We manage the interest rate risk in our assets relative to the interest rate risk in our liabilities. One of the measures
used to quantify this exposure is duration. Duration measures the price sensitivity of the assets and liabilities to changes
in interest rates. For example, if interest rates increase 100 basis points, the fair value of an asset with a duration of 5 is
expected to decrease in value by 5%. To calculate the duration gap between assets and liabilities, we project asset and
liability cash flows and calculate their net present value using a risk-free market interest rate adjusted for credit quality,
sector attributes, liquidity and other specific risks. Duration is calculated by revaluing these cash flows at alternative
interest rates and determining the percentage change in aggregate fair value. The cash flows used in this calculation
include the expected maturity and repricing characteristics of our derivative financial instruments, all other financial
instruments, and certain other items including unearned premiums, property-liability insurance claims and claims
expense reserves, annuity liabilities and other interest-sensitive liabilities. The projections include assumptions (based
upon historical market experience and our experience) that reflect the effect of changing interest rates on the
prepayment, lapse, leverage and/or option features of instruments, where applicable. The preceding assumptions relate
primarily to mortgage-backed securities, municipal housing bonds, callable municipal and corporate obligations, and
fixed rate single and flexible premium deferred annuities. Additionally, the calculations include assumptions regarding
the renewal of property-liability policies.

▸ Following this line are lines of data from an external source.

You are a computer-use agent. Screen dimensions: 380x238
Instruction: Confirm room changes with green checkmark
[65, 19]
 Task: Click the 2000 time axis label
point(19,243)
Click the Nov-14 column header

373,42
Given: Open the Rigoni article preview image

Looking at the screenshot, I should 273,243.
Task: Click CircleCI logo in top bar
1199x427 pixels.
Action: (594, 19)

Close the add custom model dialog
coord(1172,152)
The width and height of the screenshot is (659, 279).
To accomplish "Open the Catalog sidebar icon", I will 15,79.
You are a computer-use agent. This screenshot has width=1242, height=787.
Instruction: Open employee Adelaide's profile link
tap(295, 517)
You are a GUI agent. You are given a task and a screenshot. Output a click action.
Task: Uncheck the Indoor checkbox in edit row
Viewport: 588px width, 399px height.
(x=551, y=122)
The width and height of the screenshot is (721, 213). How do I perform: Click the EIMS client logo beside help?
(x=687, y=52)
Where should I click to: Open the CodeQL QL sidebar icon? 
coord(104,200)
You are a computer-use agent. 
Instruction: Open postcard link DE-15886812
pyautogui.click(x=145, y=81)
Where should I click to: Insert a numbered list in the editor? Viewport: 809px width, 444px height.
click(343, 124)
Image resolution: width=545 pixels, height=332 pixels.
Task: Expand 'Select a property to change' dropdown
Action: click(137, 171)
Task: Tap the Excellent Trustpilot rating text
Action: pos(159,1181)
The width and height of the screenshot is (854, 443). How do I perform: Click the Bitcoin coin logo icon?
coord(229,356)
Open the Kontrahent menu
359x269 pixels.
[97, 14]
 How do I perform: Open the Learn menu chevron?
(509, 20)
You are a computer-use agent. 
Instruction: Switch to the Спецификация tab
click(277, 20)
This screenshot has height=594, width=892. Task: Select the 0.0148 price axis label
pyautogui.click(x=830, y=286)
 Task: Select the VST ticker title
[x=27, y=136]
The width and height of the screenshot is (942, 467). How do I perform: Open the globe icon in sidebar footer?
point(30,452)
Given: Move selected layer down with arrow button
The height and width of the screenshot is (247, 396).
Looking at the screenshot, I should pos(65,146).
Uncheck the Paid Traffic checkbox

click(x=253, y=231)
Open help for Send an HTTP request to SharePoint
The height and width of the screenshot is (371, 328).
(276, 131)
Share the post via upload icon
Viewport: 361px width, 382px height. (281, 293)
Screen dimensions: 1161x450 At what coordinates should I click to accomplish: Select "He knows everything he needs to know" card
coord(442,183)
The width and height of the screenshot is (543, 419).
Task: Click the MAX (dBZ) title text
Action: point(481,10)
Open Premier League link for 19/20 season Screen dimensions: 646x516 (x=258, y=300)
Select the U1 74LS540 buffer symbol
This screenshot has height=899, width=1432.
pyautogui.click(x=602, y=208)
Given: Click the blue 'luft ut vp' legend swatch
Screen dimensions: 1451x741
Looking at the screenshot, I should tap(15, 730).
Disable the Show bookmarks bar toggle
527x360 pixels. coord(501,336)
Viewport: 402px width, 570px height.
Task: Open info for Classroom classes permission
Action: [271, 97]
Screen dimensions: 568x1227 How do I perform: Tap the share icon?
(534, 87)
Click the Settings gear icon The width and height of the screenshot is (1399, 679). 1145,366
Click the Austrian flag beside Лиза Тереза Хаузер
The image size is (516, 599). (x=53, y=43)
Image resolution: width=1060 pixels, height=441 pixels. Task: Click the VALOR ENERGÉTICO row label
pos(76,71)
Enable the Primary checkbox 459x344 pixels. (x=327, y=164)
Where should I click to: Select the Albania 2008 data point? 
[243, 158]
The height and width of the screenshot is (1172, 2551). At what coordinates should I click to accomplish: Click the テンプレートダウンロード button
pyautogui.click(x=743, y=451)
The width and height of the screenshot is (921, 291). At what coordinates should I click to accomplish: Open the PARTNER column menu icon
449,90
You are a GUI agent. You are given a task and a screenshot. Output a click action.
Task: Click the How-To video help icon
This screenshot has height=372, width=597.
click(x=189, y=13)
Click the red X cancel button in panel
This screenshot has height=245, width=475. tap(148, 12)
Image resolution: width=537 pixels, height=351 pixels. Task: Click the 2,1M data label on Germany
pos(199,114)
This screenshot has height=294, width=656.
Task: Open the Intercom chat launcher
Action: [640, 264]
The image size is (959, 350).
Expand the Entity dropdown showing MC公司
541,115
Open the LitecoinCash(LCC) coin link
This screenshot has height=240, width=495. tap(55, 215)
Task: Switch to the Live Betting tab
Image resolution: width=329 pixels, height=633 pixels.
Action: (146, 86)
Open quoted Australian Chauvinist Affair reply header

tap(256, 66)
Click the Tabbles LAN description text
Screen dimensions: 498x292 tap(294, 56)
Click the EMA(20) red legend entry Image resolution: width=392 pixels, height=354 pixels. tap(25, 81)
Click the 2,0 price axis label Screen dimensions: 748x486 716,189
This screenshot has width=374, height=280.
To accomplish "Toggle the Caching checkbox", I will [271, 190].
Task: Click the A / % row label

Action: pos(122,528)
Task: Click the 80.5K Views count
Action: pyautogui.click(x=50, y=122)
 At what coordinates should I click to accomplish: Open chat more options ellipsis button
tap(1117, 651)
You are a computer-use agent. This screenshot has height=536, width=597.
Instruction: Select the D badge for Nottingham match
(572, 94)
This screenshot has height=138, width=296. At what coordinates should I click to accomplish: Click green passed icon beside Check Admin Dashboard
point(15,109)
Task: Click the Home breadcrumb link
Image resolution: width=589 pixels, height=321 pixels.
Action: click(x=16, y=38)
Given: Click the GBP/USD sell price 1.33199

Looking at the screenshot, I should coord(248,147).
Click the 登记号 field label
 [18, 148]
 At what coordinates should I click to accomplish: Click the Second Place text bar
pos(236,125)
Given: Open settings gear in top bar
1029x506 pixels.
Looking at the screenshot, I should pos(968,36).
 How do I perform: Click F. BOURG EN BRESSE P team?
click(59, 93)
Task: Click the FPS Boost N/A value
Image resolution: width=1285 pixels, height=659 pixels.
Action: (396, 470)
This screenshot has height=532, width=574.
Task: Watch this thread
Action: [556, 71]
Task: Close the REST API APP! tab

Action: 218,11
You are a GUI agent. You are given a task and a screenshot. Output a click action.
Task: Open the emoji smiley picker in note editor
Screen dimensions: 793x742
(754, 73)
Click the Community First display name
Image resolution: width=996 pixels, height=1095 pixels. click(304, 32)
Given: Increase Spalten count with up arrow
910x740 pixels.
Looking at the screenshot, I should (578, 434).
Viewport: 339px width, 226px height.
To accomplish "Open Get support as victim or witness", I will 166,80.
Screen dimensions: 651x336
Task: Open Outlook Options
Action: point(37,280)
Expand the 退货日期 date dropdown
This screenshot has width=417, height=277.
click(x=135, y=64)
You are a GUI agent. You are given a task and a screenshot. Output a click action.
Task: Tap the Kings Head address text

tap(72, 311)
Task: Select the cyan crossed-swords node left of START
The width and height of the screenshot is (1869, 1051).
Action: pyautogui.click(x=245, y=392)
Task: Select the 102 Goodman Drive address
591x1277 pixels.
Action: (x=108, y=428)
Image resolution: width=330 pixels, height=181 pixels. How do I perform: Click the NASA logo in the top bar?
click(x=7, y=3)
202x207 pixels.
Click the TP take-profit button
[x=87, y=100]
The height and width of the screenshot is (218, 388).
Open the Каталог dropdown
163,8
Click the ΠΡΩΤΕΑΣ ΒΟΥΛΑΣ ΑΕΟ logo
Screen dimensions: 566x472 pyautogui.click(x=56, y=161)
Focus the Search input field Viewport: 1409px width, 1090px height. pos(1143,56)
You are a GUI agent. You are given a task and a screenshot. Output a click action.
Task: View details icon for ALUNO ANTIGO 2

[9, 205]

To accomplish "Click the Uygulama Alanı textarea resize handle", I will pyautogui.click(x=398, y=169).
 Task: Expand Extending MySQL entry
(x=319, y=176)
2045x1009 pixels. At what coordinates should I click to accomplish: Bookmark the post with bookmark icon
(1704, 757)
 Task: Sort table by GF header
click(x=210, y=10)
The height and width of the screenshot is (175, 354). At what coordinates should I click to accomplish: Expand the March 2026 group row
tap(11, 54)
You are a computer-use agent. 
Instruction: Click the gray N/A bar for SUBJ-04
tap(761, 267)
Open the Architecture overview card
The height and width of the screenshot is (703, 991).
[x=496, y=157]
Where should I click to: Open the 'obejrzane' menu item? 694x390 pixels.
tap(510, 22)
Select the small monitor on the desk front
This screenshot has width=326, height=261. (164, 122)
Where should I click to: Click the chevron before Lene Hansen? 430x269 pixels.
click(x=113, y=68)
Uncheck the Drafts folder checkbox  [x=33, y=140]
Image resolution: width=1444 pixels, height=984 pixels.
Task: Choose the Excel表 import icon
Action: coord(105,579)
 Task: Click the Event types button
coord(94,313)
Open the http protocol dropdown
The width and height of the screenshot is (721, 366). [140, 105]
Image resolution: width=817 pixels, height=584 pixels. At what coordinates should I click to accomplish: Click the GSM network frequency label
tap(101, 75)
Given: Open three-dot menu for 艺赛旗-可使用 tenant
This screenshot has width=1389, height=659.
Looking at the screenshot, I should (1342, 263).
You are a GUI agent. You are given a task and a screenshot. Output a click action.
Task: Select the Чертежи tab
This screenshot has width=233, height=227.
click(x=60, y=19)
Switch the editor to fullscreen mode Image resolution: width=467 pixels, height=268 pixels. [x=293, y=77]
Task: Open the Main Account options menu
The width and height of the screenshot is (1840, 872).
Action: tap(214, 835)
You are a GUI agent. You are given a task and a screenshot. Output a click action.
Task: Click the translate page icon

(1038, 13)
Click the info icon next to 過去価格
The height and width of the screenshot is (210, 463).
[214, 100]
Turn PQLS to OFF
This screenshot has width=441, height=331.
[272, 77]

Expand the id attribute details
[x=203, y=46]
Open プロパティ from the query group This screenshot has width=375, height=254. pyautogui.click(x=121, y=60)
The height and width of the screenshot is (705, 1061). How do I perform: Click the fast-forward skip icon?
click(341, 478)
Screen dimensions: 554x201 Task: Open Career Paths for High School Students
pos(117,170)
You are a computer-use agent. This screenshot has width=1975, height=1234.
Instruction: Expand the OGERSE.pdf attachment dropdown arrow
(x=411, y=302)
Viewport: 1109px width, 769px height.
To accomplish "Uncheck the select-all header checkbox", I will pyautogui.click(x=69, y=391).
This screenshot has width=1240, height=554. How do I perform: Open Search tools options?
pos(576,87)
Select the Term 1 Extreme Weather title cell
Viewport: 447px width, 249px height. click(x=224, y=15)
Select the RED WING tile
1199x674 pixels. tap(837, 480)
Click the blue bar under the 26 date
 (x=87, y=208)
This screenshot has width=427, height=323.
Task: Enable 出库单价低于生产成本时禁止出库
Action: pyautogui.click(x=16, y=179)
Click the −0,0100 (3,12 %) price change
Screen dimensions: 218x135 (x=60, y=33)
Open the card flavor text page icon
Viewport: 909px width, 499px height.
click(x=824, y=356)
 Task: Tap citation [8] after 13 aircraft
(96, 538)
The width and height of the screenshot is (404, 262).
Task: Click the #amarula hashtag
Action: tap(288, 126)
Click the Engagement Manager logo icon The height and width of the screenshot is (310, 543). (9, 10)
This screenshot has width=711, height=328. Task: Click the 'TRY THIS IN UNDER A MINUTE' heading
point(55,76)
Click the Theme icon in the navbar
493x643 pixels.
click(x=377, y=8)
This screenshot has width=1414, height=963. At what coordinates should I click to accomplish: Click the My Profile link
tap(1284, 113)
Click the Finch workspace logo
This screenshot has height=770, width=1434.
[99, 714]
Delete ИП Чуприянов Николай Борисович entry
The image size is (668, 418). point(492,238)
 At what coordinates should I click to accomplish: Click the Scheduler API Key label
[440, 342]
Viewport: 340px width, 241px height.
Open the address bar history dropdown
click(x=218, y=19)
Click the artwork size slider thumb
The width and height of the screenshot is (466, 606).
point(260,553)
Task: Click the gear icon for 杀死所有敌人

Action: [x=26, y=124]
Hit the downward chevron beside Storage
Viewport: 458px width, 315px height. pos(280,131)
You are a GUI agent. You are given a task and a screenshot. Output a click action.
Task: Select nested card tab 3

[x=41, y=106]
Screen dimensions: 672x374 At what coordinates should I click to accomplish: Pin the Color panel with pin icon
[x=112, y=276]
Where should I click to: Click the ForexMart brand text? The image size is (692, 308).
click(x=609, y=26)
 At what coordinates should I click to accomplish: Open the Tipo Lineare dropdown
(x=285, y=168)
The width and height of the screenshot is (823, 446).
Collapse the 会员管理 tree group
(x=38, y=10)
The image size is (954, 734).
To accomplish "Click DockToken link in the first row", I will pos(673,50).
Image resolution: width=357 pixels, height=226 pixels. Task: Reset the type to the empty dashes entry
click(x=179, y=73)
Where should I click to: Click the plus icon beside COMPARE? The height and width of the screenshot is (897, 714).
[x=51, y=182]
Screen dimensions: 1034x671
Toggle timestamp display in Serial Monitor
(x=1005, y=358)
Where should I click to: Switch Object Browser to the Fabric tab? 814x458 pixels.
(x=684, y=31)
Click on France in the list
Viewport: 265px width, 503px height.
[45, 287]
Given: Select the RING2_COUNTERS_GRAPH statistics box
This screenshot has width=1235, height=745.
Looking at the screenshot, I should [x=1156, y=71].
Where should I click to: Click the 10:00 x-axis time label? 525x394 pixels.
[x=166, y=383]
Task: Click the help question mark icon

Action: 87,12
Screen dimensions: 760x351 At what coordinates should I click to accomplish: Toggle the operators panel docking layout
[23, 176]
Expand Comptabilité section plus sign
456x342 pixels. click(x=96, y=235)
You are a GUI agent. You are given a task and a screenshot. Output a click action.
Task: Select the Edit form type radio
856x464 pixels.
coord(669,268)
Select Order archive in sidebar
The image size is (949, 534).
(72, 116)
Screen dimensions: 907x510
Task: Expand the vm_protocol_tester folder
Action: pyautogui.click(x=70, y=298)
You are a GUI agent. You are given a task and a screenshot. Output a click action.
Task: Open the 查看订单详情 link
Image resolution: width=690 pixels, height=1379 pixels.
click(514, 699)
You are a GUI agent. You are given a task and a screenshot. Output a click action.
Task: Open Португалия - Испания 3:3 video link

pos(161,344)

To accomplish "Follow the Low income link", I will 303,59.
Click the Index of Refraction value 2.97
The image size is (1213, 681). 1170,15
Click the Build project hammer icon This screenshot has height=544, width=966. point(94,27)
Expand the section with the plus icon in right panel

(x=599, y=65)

As of December 31, 2011, the difference between our asset and liability duration was a (0.62) gap, compared to a
(0.65) gap as of December 31, 2010. A negative duration gap indicates that the fair value of our liabilities is more
sensitive to interest rate movements than the fair value of our assets. The Property-Liability segment generally
maintains a positive duration gap between its assets and liabilities due to the relatively short duration of auto and
homeowners claims, which are its primary liabilities. The Allstate Financial segment may have a positive or negative
duration gap, as the duration of its assets and liabilities vary with its product mix and investing activity. As of
December 31, 2011, Property-Liability had a positive duration gap while Allstate Financial had a negative duration gap.
In the management of investments supporting the Property-Liability business, we adhere to an objective of
emphasizing safety of principal and consistency of income within a total return framework. This approach is designed to
ensure our financial strength and stability for paying claims, while maximizing economic value and surplus growth.
For the Allstate Financial business, we seek to invest premiums, contract charges and deposits to generate future
cash flows that will fund future claims, benefits and expenses, and that will earn stable spreads across a wide variety of
interest rate and economic scenarios. To achieve this objective and limit interest rate risk for Allstate Financial, we
adhere to a philosophy of managing the duration of assets and related liabilities within predetermined tolerance levels.